» **DATA SHOWN**:

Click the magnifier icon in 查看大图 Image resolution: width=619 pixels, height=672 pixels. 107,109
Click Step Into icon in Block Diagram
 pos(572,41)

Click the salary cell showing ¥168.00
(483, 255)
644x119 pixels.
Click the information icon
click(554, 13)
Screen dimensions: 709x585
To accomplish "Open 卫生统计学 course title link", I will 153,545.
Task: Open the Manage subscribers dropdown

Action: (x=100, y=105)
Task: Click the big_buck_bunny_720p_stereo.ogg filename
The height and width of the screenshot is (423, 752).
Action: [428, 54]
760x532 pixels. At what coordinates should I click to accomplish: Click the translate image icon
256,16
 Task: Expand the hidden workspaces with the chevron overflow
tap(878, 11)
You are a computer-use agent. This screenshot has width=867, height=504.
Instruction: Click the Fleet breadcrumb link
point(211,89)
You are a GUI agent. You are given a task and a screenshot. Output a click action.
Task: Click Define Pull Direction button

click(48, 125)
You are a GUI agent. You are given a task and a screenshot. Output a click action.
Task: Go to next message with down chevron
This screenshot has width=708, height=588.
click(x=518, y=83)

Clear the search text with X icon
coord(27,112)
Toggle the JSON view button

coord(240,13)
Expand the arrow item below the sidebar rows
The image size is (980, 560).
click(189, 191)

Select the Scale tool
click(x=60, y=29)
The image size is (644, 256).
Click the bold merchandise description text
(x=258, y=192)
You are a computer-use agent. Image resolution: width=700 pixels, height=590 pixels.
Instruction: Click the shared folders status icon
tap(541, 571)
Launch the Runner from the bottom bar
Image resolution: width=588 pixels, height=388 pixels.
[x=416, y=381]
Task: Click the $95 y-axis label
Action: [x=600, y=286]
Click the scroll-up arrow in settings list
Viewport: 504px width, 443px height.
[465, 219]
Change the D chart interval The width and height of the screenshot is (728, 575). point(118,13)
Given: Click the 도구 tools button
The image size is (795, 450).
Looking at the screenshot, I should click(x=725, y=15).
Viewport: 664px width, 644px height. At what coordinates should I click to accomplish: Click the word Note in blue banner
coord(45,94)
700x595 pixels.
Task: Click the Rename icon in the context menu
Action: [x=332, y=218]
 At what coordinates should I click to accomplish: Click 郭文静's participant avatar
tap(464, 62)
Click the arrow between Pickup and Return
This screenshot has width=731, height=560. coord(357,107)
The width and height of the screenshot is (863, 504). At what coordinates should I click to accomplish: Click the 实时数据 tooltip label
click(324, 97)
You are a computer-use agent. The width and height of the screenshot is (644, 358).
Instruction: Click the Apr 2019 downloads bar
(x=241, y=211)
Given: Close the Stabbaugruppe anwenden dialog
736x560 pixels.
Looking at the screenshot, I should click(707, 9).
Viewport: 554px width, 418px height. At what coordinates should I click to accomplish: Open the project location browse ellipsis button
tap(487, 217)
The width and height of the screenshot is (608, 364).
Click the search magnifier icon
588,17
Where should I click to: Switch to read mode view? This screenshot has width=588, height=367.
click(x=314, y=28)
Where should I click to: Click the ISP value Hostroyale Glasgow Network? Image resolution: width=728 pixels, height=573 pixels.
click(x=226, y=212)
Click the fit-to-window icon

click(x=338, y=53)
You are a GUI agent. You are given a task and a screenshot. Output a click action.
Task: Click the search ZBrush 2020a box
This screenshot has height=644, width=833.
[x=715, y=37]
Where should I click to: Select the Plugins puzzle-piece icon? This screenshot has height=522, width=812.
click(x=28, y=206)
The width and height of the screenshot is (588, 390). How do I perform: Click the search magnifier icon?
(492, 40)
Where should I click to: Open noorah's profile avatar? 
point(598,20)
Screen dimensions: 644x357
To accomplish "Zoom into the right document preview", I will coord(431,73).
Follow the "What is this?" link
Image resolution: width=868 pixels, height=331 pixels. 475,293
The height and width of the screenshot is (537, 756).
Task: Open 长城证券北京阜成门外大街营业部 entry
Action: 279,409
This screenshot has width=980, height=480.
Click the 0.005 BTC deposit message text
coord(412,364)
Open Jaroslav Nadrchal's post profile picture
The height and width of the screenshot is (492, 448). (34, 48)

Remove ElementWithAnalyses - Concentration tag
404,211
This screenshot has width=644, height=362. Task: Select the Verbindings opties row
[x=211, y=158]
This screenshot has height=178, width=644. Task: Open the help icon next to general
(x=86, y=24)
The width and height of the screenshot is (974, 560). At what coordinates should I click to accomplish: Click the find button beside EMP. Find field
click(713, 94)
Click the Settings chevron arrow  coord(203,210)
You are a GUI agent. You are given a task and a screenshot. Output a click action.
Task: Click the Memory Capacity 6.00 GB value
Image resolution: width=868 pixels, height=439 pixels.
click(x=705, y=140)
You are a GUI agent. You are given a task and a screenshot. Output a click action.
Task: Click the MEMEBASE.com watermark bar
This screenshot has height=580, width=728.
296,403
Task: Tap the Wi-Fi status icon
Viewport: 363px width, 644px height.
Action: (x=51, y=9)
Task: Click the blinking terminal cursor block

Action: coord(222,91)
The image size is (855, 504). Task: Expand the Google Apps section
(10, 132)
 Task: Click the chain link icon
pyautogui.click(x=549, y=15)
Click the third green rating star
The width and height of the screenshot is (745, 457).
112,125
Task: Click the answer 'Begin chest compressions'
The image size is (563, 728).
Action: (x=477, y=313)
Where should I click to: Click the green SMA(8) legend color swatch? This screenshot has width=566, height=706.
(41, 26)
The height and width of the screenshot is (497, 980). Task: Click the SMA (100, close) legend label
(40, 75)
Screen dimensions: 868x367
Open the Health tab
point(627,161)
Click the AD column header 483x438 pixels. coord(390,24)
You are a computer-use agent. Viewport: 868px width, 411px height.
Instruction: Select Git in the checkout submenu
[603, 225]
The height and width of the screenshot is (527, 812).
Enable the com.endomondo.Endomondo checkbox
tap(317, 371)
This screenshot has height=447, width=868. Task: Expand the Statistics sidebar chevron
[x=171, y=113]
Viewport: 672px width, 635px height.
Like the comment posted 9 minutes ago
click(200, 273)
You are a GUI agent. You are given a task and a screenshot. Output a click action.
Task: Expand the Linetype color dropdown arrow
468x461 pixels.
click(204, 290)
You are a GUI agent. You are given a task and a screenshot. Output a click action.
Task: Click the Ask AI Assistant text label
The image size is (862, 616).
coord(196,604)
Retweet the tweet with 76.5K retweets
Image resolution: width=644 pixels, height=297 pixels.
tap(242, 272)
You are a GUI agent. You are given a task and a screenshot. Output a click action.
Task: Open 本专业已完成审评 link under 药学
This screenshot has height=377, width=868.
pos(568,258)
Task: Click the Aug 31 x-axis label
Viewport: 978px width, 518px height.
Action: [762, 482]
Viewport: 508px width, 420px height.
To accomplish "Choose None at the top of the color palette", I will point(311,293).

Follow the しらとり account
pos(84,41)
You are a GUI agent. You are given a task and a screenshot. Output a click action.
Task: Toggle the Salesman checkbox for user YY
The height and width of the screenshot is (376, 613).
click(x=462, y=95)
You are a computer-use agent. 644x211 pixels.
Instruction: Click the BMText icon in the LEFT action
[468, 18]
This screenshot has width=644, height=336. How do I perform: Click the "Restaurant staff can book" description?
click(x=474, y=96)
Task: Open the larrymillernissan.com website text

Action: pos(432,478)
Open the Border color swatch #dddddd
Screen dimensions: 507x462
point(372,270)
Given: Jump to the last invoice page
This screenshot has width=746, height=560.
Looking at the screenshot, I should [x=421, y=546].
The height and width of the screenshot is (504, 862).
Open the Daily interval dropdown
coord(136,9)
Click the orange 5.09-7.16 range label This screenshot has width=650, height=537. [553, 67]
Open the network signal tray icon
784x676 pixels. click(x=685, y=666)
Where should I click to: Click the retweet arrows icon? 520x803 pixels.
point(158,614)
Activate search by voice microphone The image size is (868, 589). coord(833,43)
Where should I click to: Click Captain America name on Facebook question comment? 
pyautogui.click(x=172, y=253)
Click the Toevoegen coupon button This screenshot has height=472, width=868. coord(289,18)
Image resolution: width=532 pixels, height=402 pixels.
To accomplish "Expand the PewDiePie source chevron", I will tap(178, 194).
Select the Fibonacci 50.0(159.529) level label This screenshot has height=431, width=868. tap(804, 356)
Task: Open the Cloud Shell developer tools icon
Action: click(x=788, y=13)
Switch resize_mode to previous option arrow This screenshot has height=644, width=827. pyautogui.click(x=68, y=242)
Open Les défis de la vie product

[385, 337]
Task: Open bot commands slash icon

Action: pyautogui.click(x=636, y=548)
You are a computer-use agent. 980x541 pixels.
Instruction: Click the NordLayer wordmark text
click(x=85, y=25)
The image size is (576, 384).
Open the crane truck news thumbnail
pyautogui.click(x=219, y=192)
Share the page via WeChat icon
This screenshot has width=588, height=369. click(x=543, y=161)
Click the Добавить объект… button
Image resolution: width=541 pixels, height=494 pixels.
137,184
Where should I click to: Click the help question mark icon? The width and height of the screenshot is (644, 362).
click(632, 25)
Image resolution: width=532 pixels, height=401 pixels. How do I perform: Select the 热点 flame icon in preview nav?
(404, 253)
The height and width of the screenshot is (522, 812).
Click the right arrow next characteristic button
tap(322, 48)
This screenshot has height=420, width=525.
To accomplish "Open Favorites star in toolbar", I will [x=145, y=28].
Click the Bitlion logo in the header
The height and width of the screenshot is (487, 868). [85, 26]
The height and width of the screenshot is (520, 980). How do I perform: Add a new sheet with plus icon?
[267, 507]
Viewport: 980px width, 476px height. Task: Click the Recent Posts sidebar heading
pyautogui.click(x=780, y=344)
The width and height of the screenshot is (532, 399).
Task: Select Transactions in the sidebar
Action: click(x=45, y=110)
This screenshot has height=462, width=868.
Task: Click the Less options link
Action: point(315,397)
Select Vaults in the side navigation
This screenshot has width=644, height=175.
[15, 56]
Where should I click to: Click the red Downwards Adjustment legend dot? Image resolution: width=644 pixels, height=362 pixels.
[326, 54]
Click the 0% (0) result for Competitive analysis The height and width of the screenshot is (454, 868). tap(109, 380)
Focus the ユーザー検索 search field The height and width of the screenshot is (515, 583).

» **EXERCISE DIRECTIONS**: Pull every line containing the word "will" out of the entries above.

» **RESULT**:
To accomplish "Open 卫生统计学 course title link", I will 153,545.
To accomplish "Zoom into the right document preview", I will coord(431,73).
To accomplish "Choose None at the top of the color palette", I will point(311,293).
To accomplish "Expand the PewDiePie source chevron", I will tap(178, 194).
To accomplish "Open Favorites star in toolbar", I will [x=145, y=28].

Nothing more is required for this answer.